» **ABOUT THIS EXERCISE**: From the entries that follow, copy every line with the word "width".

» **EXERCISE INPUTS**:
##############################
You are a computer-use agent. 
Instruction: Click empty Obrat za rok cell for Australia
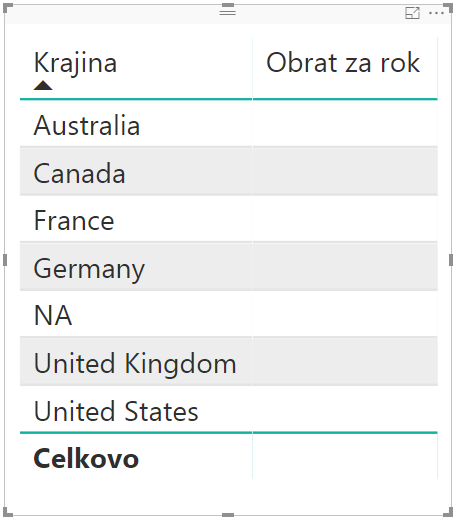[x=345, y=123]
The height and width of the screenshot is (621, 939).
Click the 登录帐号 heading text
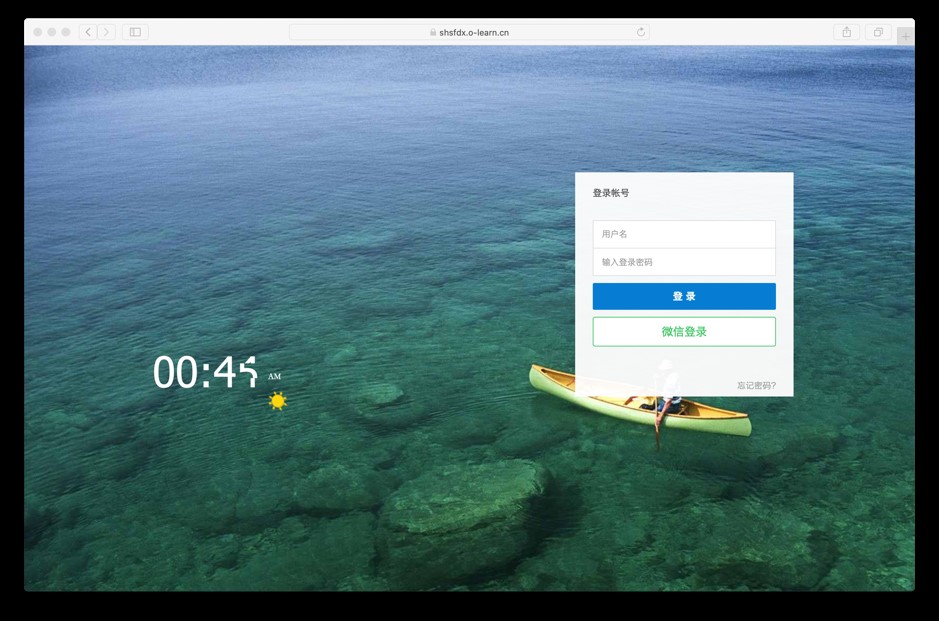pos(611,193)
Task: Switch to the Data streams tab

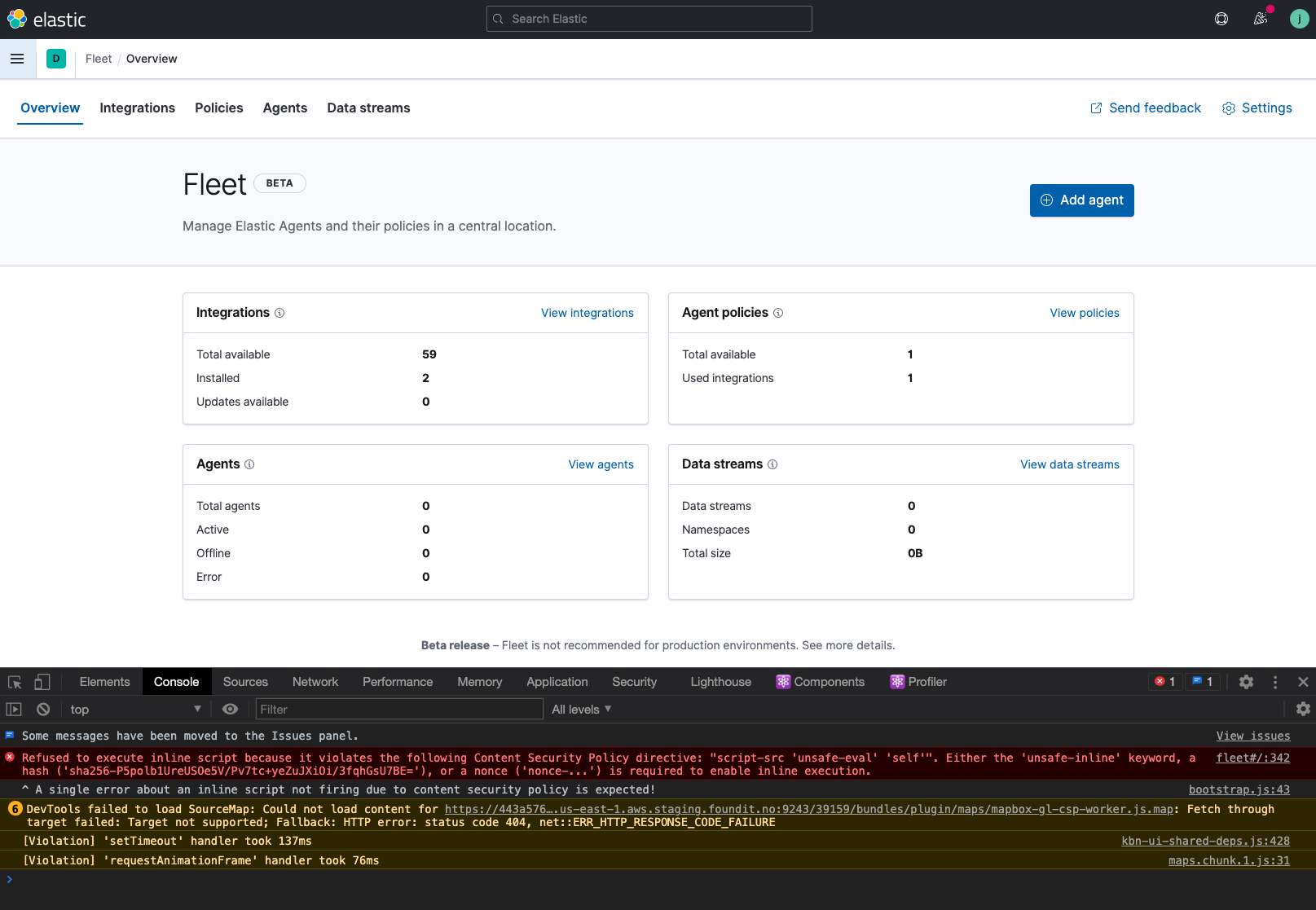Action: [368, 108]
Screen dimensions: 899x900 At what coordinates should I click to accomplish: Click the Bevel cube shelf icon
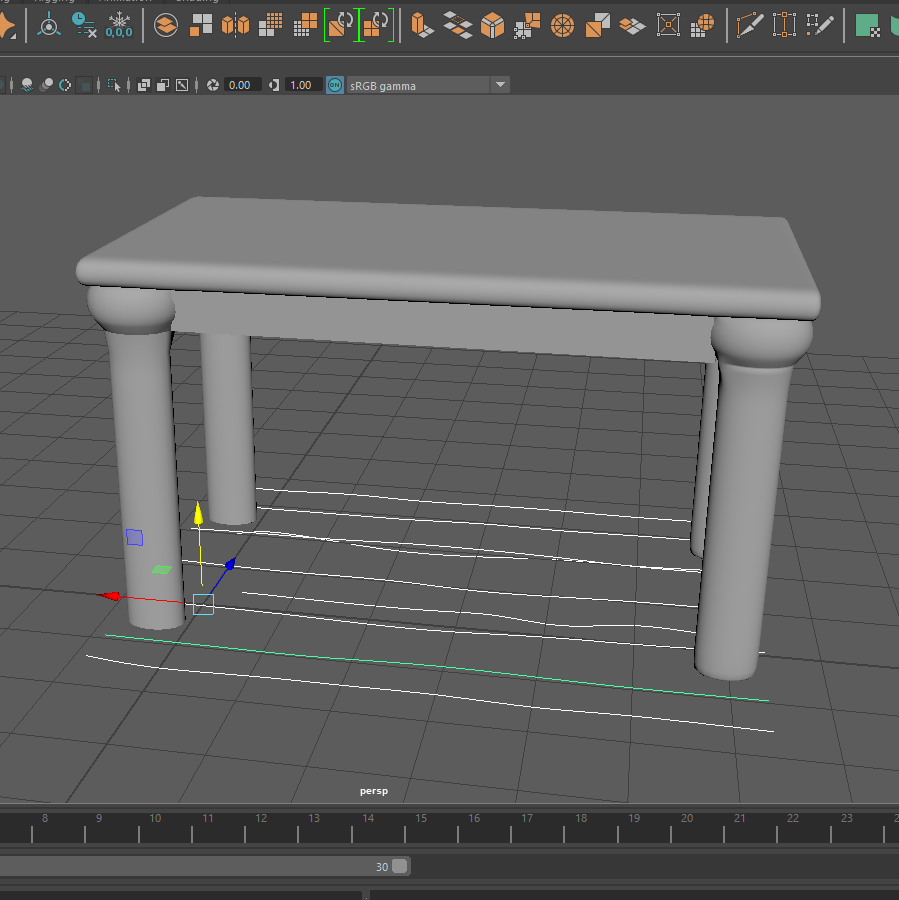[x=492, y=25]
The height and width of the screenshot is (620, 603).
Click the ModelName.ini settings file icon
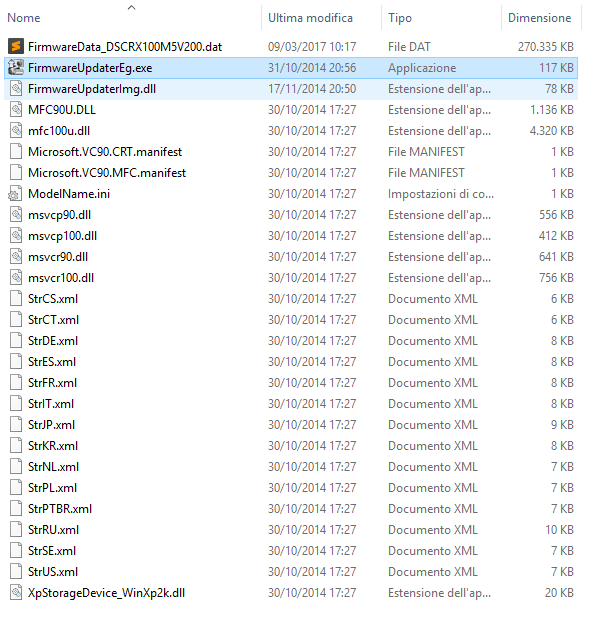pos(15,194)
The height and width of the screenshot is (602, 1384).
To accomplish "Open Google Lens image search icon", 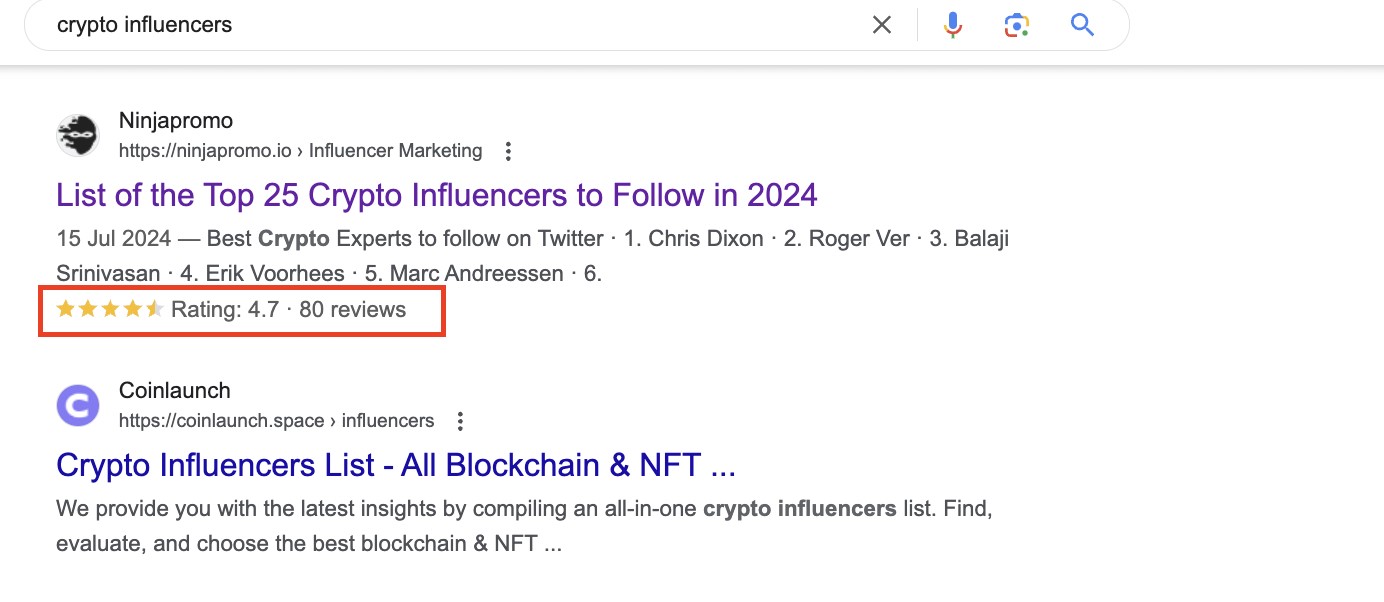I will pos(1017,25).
##############################
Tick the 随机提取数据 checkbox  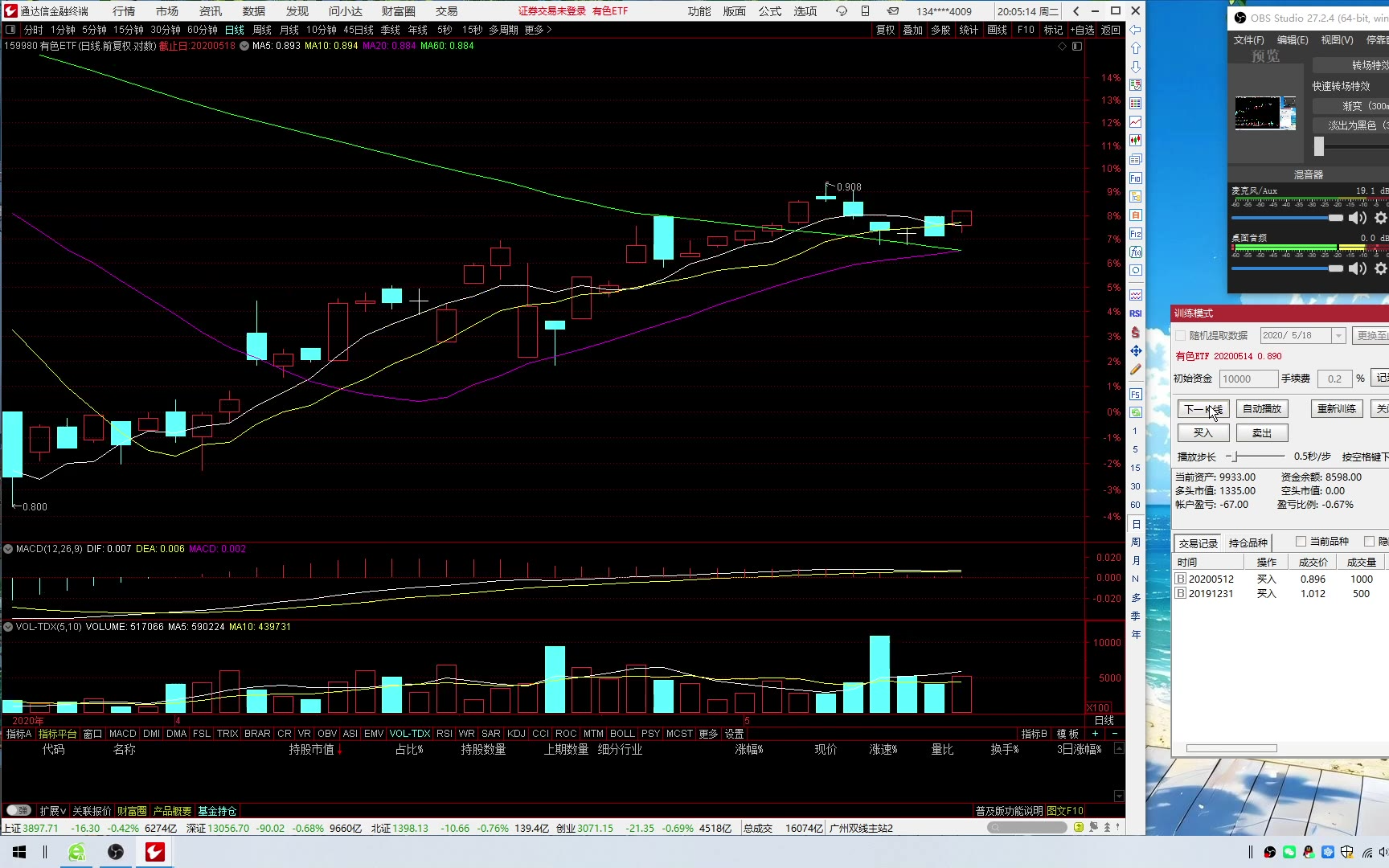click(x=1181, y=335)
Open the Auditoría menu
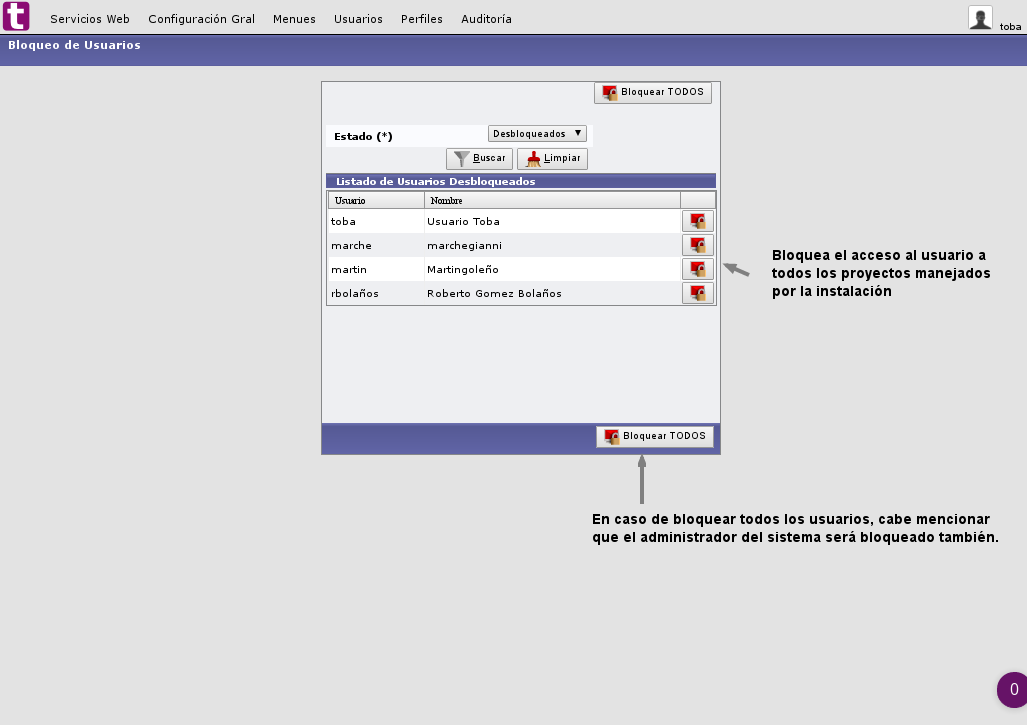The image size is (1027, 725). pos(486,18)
##############################
» **WRITTEN RESPONSE**:
The height and width of the screenshot is (621, 939).
The height and width of the screenshot is (620, 603).
The height and width of the screenshot is (602, 1384).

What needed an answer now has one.